(Records from a dataset)
● ● ● ● ● ● ●

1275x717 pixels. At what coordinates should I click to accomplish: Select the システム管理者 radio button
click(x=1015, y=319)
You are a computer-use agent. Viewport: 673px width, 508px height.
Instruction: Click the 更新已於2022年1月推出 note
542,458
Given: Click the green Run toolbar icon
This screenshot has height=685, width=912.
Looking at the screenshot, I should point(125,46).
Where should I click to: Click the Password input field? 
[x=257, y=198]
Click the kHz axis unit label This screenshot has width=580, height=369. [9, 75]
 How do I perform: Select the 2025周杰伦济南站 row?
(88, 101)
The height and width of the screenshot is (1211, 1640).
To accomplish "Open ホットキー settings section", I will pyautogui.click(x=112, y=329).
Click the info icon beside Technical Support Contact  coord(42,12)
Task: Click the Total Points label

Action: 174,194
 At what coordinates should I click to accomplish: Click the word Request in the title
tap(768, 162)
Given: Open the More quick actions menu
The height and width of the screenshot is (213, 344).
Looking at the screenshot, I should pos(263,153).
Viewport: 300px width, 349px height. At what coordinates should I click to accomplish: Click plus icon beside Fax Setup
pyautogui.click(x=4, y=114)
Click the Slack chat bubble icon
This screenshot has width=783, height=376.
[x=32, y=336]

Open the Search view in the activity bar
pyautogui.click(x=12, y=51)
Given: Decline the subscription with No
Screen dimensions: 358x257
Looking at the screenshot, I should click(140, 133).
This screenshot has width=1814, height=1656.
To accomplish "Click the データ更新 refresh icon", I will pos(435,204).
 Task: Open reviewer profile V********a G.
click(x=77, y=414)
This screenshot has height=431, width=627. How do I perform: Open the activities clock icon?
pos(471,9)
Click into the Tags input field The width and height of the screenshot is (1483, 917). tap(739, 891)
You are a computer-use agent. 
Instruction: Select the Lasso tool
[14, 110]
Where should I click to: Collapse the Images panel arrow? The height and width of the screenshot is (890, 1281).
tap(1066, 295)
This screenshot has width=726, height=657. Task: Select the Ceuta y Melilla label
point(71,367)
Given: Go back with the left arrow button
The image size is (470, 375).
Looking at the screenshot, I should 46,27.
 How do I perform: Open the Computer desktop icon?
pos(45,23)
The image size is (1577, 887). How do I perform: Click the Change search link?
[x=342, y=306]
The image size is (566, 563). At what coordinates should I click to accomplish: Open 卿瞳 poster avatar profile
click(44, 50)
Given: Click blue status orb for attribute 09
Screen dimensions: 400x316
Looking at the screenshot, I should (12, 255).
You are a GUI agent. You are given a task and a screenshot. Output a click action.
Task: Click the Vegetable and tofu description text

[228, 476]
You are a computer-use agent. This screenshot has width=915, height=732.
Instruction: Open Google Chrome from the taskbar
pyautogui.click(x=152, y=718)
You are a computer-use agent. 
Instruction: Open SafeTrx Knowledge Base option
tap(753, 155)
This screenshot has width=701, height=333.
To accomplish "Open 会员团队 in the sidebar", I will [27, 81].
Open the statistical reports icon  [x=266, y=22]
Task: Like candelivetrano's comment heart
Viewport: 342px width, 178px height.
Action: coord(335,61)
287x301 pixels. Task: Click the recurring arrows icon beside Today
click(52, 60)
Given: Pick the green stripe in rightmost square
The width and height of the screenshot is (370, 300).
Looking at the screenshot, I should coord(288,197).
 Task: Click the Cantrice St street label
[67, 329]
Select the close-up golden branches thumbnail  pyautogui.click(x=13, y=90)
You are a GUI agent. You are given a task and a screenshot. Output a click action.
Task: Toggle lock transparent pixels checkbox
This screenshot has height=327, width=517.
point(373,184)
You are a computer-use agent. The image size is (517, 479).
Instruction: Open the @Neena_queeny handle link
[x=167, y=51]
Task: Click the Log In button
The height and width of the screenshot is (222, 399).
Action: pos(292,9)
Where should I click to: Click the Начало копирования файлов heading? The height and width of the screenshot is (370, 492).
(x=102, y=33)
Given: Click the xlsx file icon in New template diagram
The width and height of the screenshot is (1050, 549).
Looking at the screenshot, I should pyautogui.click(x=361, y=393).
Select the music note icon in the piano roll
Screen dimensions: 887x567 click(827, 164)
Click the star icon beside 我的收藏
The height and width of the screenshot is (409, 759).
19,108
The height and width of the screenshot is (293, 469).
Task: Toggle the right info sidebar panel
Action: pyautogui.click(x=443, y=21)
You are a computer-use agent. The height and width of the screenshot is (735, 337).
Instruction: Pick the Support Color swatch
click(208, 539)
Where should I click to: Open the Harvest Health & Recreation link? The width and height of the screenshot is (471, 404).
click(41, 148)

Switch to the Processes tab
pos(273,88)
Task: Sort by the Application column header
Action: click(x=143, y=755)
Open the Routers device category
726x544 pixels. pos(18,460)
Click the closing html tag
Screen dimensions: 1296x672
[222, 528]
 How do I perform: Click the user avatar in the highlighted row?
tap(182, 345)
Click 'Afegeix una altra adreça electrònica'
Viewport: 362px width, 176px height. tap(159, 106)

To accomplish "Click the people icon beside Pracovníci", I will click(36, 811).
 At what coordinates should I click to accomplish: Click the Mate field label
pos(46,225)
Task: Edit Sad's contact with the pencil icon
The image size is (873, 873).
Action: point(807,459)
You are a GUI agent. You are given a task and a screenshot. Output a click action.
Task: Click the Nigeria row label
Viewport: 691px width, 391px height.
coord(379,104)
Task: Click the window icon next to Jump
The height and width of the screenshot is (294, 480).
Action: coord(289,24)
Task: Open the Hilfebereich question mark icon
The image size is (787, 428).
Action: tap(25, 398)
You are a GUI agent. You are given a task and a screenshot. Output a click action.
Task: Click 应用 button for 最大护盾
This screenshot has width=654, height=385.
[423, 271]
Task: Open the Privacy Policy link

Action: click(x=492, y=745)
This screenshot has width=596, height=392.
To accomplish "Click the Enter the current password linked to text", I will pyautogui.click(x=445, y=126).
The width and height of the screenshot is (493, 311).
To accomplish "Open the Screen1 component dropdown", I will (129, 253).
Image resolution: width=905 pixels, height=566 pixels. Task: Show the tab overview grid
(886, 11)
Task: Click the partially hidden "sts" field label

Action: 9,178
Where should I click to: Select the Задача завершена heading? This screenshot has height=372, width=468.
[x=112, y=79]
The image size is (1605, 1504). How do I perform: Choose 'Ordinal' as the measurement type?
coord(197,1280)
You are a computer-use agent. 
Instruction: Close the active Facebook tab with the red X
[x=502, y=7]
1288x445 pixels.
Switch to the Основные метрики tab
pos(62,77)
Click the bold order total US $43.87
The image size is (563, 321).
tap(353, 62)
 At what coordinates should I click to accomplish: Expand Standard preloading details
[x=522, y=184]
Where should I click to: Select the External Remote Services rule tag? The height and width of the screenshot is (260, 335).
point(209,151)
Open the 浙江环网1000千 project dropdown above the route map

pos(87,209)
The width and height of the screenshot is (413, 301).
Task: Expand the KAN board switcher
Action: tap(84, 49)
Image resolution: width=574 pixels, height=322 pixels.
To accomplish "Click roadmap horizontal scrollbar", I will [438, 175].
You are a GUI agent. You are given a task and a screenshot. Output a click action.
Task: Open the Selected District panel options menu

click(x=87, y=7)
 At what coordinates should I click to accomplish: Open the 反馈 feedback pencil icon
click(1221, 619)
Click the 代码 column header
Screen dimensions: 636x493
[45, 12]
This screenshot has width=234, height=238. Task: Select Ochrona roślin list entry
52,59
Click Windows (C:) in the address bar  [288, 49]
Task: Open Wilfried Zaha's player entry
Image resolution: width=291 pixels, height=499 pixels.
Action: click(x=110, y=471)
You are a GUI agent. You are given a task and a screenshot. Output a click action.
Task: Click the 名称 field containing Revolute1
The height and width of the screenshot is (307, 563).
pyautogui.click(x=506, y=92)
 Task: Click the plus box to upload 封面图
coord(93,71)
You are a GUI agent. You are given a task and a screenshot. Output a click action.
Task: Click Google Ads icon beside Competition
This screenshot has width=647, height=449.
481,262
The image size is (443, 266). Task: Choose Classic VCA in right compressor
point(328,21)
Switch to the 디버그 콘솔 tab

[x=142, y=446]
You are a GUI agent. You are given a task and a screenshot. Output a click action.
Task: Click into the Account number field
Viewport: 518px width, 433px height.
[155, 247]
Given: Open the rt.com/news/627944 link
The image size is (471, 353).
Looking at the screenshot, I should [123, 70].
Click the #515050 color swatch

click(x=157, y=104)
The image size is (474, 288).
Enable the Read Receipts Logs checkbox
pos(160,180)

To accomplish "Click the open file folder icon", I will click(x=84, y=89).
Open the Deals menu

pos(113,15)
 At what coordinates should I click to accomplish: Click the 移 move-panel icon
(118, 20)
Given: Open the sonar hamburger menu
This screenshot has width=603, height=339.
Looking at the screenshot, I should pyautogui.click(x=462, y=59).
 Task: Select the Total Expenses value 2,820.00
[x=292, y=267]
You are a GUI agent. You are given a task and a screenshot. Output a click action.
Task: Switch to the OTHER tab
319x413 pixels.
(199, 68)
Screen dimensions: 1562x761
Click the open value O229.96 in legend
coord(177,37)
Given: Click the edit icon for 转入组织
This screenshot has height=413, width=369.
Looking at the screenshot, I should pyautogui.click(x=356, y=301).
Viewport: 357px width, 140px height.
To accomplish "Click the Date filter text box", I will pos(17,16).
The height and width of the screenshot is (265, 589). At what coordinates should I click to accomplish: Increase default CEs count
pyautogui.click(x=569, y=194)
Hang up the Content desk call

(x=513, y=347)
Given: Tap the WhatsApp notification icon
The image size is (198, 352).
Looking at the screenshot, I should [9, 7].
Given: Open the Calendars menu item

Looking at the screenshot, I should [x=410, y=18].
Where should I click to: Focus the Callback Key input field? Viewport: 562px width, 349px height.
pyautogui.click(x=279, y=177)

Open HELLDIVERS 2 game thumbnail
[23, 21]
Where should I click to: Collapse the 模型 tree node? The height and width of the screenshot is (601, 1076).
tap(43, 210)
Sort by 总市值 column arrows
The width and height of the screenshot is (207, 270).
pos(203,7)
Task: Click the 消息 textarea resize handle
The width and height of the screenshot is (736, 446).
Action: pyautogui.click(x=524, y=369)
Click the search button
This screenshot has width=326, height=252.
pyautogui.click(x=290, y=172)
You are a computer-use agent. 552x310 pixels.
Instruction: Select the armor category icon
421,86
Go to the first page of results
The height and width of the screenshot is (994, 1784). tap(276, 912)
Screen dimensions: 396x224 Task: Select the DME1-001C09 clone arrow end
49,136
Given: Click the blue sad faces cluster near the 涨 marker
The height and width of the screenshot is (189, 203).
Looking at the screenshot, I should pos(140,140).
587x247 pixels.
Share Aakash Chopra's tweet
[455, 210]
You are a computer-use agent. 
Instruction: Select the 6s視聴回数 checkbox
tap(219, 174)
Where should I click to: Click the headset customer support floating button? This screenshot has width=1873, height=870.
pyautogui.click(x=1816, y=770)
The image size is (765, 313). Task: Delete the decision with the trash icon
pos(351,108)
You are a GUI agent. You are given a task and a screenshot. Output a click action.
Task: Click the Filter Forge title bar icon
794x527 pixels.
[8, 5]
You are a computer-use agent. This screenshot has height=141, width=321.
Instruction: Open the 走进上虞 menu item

● ● ● ● ● ● ●

WORK TO COMPLETE:
Starting at the line that has "Given: Open the More quick actions menu" in the records above, restate word for word every line until the one that has "This screenshot has width=1814, height=1656.", and include that one as well.

OUTPUT OF THE TASK:
Given: Open the More quick actions menu
The height and width of the screenshot is (213, 344).
Looking at the screenshot, I should pos(263,153).
Viewport: 300px width, 349px height. At what coordinates should I click to accomplish: Click plus icon beside Fax Setup
pyautogui.click(x=4, y=114)
Click the Slack chat bubble icon
This screenshot has width=783, height=376.
[x=32, y=336]

Open the Search view in the activity bar
pyautogui.click(x=12, y=51)
Given: Decline the subscription with No
Screen dimensions: 358x257
Looking at the screenshot, I should click(140, 133).
This screenshot has width=1814, height=1656.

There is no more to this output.